At C.K. McClatchy High School, students sat huddled together under desks. The lights were off and the doors were locked while their teacher diligently monitored their exit.
Administrators say, unfortunately, this is the reality we live in. A mass shooting could happen anywhere, so it's important to be prepared.
Teachers at the school say it's important that the drills feel real.
"Especially in that panic mode where your brain's not quite together, to be able to have these clear steps about, 'OK this is what I do.

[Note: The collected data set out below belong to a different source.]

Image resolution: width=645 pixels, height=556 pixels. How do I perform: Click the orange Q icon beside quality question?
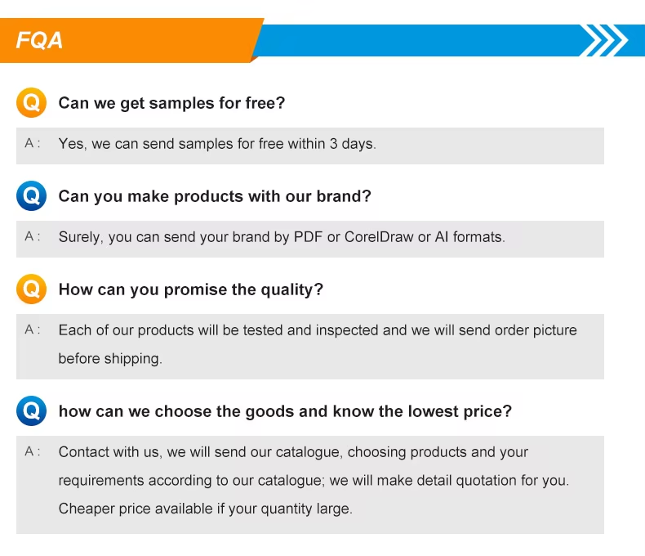click(32, 289)
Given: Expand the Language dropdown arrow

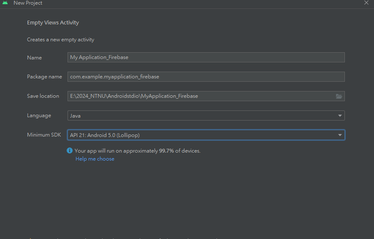Looking at the screenshot, I should [x=340, y=115].
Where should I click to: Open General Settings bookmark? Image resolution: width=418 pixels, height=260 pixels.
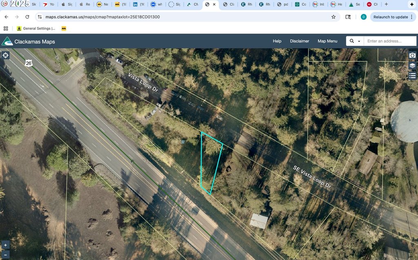pyautogui.click(x=36, y=29)
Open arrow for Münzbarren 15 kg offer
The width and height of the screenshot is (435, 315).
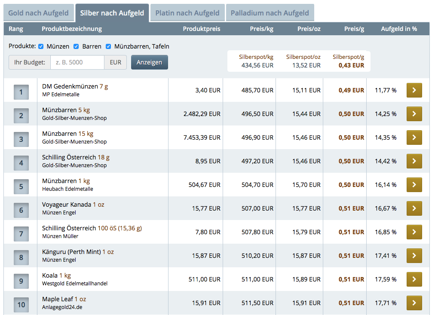pos(414,138)
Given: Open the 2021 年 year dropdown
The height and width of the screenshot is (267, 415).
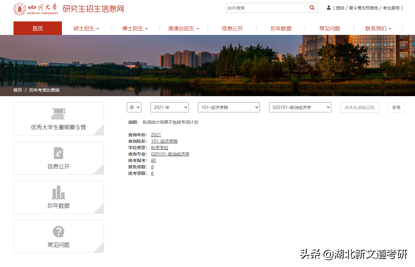Looking at the screenshot, I should [x=169, y=107].
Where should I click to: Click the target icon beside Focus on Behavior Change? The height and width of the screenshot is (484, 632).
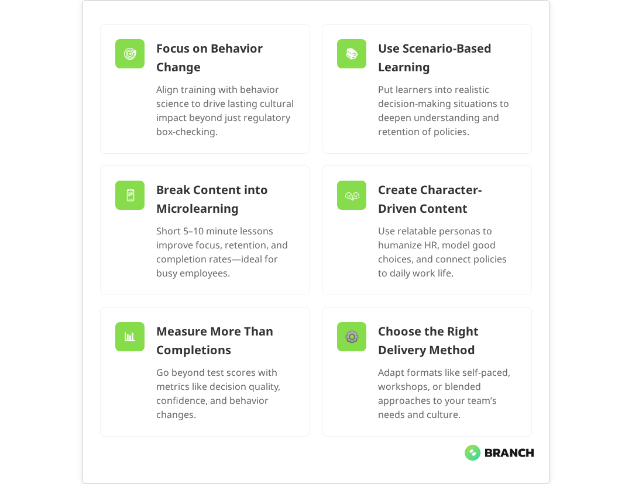(130, 54)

This is what I do next,'" teacher Andrew Ferris said.
McClatchy regularly holds this kind of drill, but Wednesday's drill was no coincidence.

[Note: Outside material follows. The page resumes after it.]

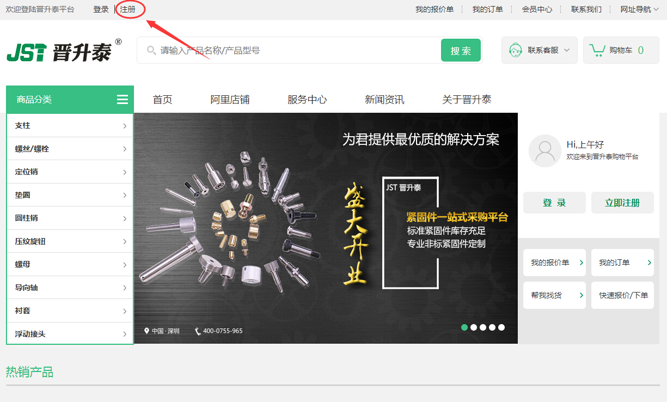
Task: Click the user avatar placeholder icon
Action: point(544,151)
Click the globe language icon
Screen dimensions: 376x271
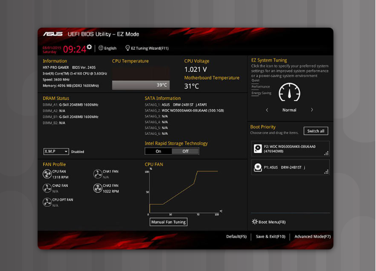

"It does cause everyone to stop and pause and consider safety, and how we can ensure safety within our school," Principal Peter Lambert said.
At UC Davis, Officer Ray Holguin holds an active shooter prevention class every other month. February's just happened to be scheduled for Thursday. It began with a moment of silence for the victims and families affected by the shooting in Parkland, Florida.
"It's a sad situation that we have to prepare for it," Holguin said. "But we would do no justice if we ignored it and acted like it wasn't happening."
Regardless of what type of campus it is, or how old the students are, the consensus seems to be training for an active shooter situation is the new normal.
"Honestly, I think, 'Is this coming my way, too?'" Ferris said.